EXERCISE DATA Start Marker

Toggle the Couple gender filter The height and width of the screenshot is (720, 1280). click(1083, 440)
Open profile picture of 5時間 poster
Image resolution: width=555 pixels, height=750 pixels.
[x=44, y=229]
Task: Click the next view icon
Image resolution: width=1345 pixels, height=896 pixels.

EXERCISE DATA End Marker
EXERCISE DATA Start Marker

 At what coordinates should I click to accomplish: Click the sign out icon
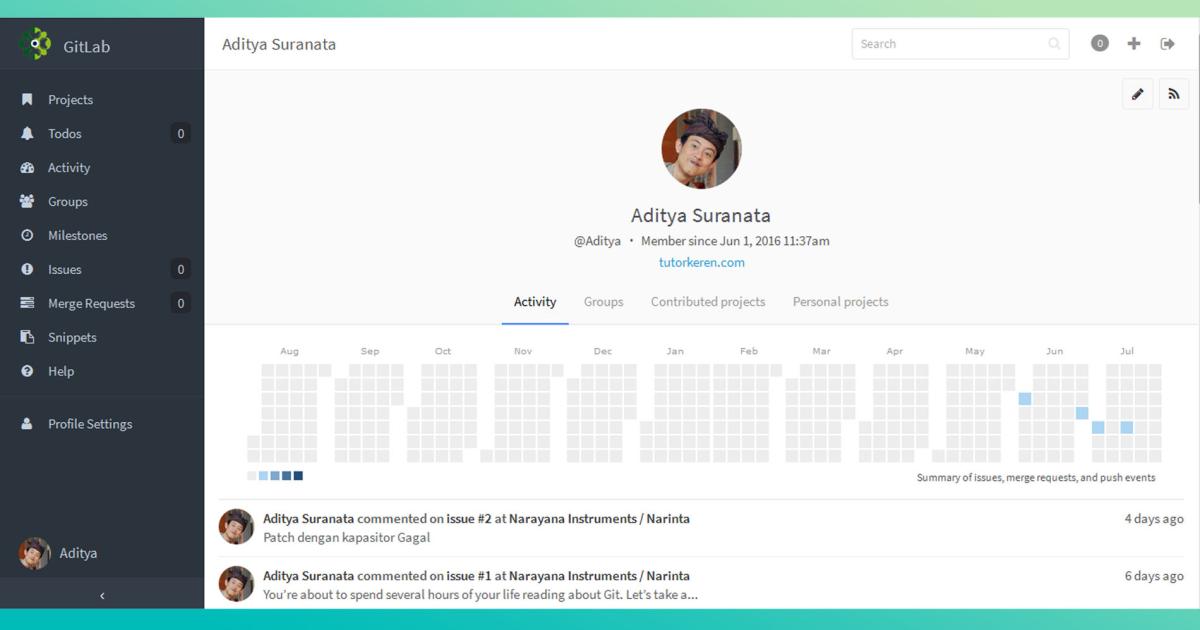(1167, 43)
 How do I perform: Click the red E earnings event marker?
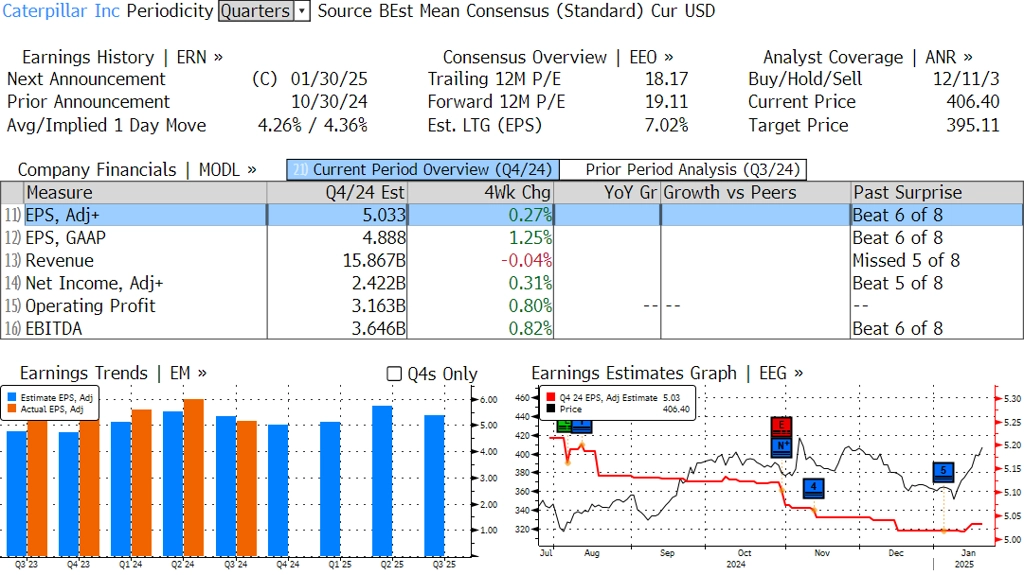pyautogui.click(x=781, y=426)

EXERCISE DATA End Marker
EXERCISE DATA Start Marker

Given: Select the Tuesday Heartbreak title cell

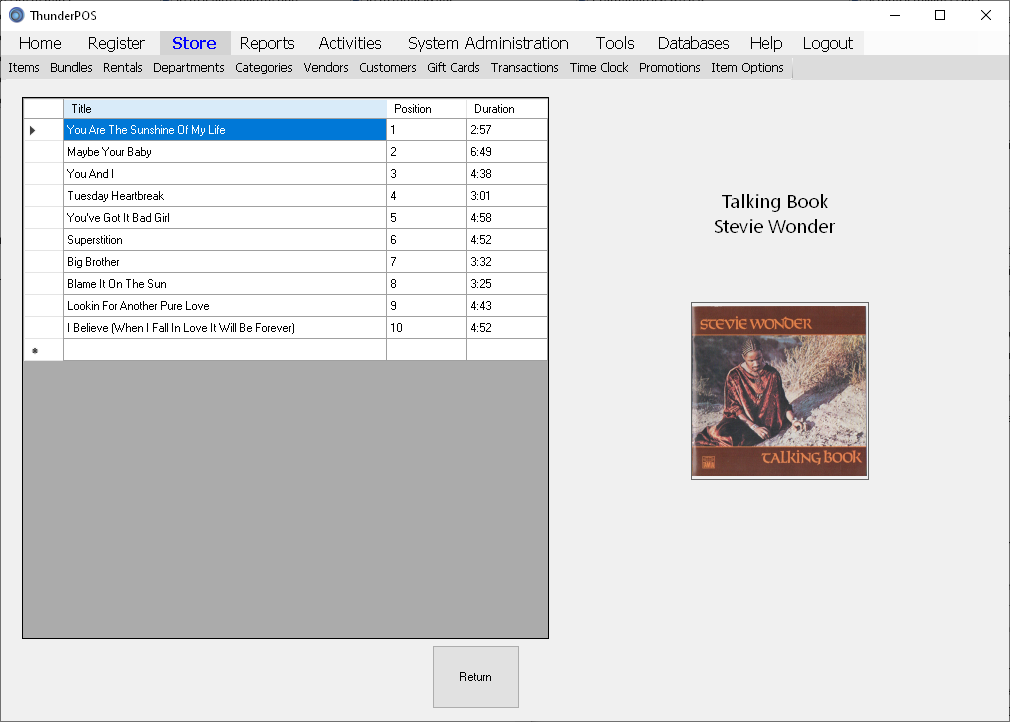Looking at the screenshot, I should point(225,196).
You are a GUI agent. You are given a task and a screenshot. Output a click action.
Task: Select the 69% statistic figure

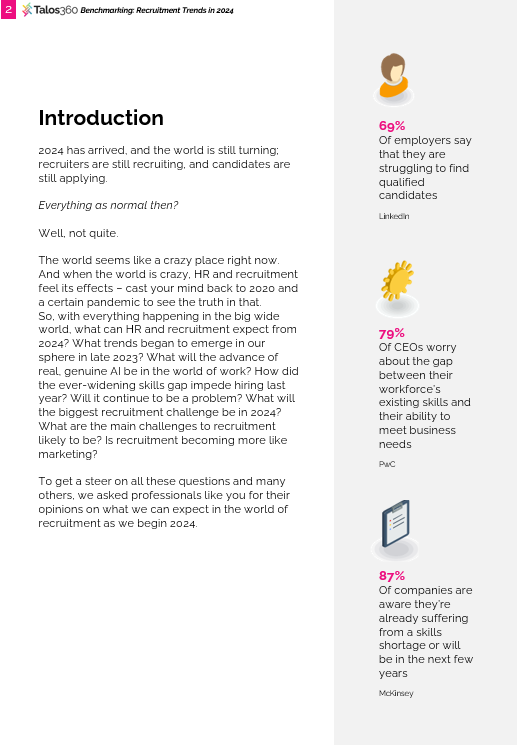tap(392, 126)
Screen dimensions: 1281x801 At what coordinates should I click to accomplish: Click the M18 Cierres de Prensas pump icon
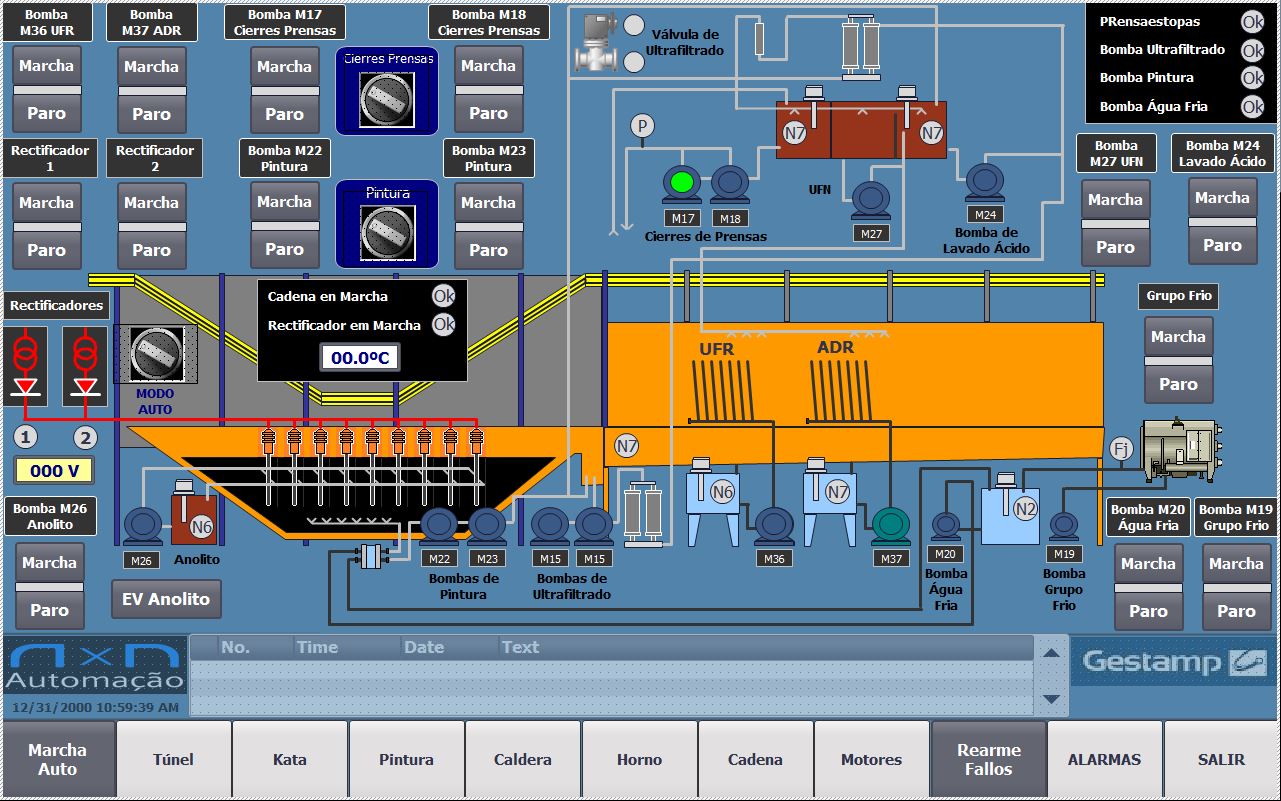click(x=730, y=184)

EXERCISE DATA End Marker

**ASSIGNMENT**
All that should be written out is the stretch of lines above between the one holding "Toggle the Couple" and the one holding "Image resolution: width=1345", inclusive, exactly as given.

**EXERCISE OUTPUT**
Toggle the Couple gender filter The height and width of the screenshot is (720, 1280). click(1083, 440)
Open profile picture of 5時間 poster
Image resolution: width=555 pixels, height=750 pixels.
[x=44, y=229]
Task: Click the next view icon
Image resolution: width=1345 pixels, height=896 pixels.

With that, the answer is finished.